Nathaniel Smith <njs@pobox.com> wrote:
3. Using Cython in the numpy core
The numpy core contains tons of complicated C code implementing elaborate operations like indexing, casting, ufunc dispatch, etc. It would be really nice if we could use Cython to write some of these things.
So the idea of having a NumPy as a pure C library in the core is abandoned?
However, there is a practical problem: Cython assumes that each .pyx file generates a single compiled module with its own Cython-defined API. Numpy, however, contains a large number of .c files which are all compiled together into a single module, with its own home-brewed system for defining the public API. And we can't rewrite the whole thing. So for this to be viable, we would need some way to compile a bunch of .c *and .pyx* files together into a single module, and allow the .c and .pyx files to call each other.
Cython takes care of that already. http://docs.cython.org/src/userguide/sharing_declarations.html#cimport http://docs.cython.org/src/userguide/external_C_code.html#using-cython-decla... Sturla

On Thu, Mar 6, 2014 at 5:17 AM, Sturla Molden <sturla.molden@gmail.com> wrote:
Nathaniel Smith <njs@pobox.com> wrote:
3. Using Cython in the numpy core
The numpy core contains tons of complicated C code implementing elaborate operations like indexing, casting, ufunc dispatch, etc. It would be really nice if we could use Cython to write some of these things.
So the idea of having a NumPy as a pure C library in the core is abandoned?
This question doesn't make sense to me so I think I must be missing some context.

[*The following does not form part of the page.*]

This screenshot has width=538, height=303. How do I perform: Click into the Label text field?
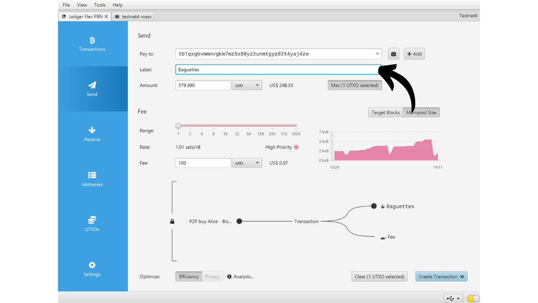coord(277,70)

Nothing is abandoned: This is one email by one person on one mailing list suggesting a project to the explore the feasibility of something. And anyway, Cython is just a C code generator, similar in principle to (though vastly more sophisticated than) the ones we already use. It's not like we've ever promised our users we'll keep stable which kind of code generators we use internally.
However, there is a practical problem: Cython assumes that each .pyx file generates a single compiled module with its own Cython-defined API. Numpy, however, contains a large number of .c files which are all compiled together into a single module, with its own home-brewed system for defining the public API. And we can't rewrite the whole thing. So for this to be viable, we would need some way to compile a bunch of .c *and .pyx* files together into a single module, and allow the .c and .pyx files to call each other.

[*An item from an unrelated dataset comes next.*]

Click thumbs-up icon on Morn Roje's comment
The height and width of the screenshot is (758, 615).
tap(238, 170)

Cython takes care of that already.
http://docs.cython.org/src/userguide/sharing_declarations.html#cimport
http://docs.cython.org/src/userguide/external_C_code.html#using-cython-decla...
Linking multiple .c and .pyx files together into a single .so/.dll is much more complicated than just using 'cimport'. Try it if you don't believe me :-). -n -- Nathaniel J. Smith Postdoctoral researcher - Informatics - University of Edinburgh http://vorpus.org

On Wed, Mar 5, 2014 at 9:17 PM, Sturla Molden <sturla.molden@gmail.com>wrote:
we could use Cython to write some of these things.
So the idea of having a NumPy as a pure C library in the core is abandoned?
And at some point, there was the idea of a numpy_core library that could be used entirely independently of cPython. I think Enthought did some work on this for MS, to create a .net numpy, maybe? I do still like that idea.... But there could be a "core" numpy and a "other stuff that is cPython specific" layer than Cython would be great for. -Chris
--
Christopher Barker, Ph.D. Oceanographer Emergency Response Division NOAA/NOS/OR&R (206) 526-6959 voice 7600 Sand Point Way NE (206) 526-6329 fax Seattle, WA 98115 (206) 526-6317 main reception Chris.Barker@noaa.gov

On Wed, Mar 5, 2014 at 9:11 PM, Nathaniel Smith <njs@pobox.com> wrote:
On Mon, Mar 3, 2014 at 7:20 PM, Julian Taylor <jtaylor.debian@googlemail.com> wrote:
hi,
as the numpy gsoc topic page is a little short on options I was thinking about adding two topics for interested students. But as I have no experience with gsoc or mentoring and the ideas are not very fleshed out yet I'd like to ask if it might make sense at all:
1. configurable algorithm precision [...] with np.precmode(default="fast"): np.abs(complex_array)
or fast everything except sum and hypot
with np.precmode(default="fast", sum="kahan", hypot="standard"): np.sum(d) [...]
Not a big fan of this one -- it seems like the biggest bulk of the effort would be in figuring out a non-horrible API for exposing these things and getting consensus around it, which is not a good fit to the SoC structure.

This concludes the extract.